** Start of Stored rows **

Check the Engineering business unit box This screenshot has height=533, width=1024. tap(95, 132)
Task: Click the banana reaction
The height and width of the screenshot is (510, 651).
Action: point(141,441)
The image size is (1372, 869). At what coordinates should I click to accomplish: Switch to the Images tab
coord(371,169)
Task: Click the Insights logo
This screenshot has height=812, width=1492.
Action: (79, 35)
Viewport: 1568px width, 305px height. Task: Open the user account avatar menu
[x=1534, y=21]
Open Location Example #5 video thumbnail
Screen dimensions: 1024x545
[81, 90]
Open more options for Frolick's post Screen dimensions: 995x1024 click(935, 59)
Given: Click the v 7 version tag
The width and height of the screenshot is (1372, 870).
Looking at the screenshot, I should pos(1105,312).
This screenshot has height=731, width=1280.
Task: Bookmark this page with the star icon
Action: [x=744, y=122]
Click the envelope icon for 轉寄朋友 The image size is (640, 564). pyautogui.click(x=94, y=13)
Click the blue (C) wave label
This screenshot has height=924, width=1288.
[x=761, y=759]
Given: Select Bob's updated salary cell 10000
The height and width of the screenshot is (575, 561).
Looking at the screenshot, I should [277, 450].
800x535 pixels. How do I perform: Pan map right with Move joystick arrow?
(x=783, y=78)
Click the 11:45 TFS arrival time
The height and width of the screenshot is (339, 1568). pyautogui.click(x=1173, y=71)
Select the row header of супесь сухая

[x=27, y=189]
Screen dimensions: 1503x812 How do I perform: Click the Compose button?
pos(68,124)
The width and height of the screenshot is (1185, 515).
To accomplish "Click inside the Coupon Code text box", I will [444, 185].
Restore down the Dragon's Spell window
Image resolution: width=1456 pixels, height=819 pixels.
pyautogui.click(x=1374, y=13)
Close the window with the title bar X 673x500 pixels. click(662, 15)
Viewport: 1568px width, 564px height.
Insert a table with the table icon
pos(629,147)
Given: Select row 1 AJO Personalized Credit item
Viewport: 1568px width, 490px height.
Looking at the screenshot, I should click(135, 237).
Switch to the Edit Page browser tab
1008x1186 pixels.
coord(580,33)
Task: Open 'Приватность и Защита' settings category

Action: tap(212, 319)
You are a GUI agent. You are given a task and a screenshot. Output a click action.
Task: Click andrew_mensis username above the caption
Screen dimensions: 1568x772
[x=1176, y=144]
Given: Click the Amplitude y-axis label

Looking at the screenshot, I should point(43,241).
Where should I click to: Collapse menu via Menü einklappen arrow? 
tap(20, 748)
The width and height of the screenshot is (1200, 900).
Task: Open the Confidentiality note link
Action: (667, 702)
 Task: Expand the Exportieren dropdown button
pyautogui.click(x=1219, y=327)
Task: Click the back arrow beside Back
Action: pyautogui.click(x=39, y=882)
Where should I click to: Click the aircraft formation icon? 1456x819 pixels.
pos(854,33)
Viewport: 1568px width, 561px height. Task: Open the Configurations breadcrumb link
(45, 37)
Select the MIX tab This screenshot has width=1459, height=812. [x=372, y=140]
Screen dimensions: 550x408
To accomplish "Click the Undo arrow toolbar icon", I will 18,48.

** End of Stored rows **

• _To do_
Rewrite the stretch of the listing from the line containing "Given: Select Bob's updated salary cell 10000" through the line containing "[x=1176, y=144]", substituting "Promo Code" for "Coupon Code" and leaving everything else unchanged.

• _Final answer_
Given: Select Bob's updated salary cell 10000
The height and width of the screenshot is (575, 561).
Looking at the screenshot, I should [277, 450].
800x535 pixels. How do I perform: Pan map right with Move joystick arrow?
(x=783, y=78)
Click the 11:45 TFS arrival time
The height and width of the screenshot is (339, 1568). pyautogui.click(x=1173, y=71)
Select the row header of супесь сухая

[x=27, y=189]
Screen dimensions: 1503x812 How do I perform: Click the Compose button?
pos(68,124)
The width and height of the screenshot is (1185, 515).
To accomplish "Click inside the Promo Code text box", I will [444, 185].
Restore down the Dragon's Spell window
Image resolution: width=1456 pixels, height=819 pixels.
pyautogui.click(x=1374, y=13)
Close the window with the title bar X 673x500 pixels. click(662, 15)
Viewport: 1568px width, 564px height.
Insert a table with the table icon
pos(629,147)
Given: Select row 1 AJO Personalized Credit item
Viewport: 1568px width, 490px height.
Looking at the screenshot, I should click(135, 237).
Switch to the Edit Page browser tab
1008x1186 pixels.
coord(580,33)
Task: Open 'Приватность и Защита' settings category

Action: tap(212, 319)
You are a GUI agent. You are given a task and a screenshot. Output a click action.
Task: Click andrew_mensis username above the caption
Screen dimensions: 1568x772
[x=1176, y=144]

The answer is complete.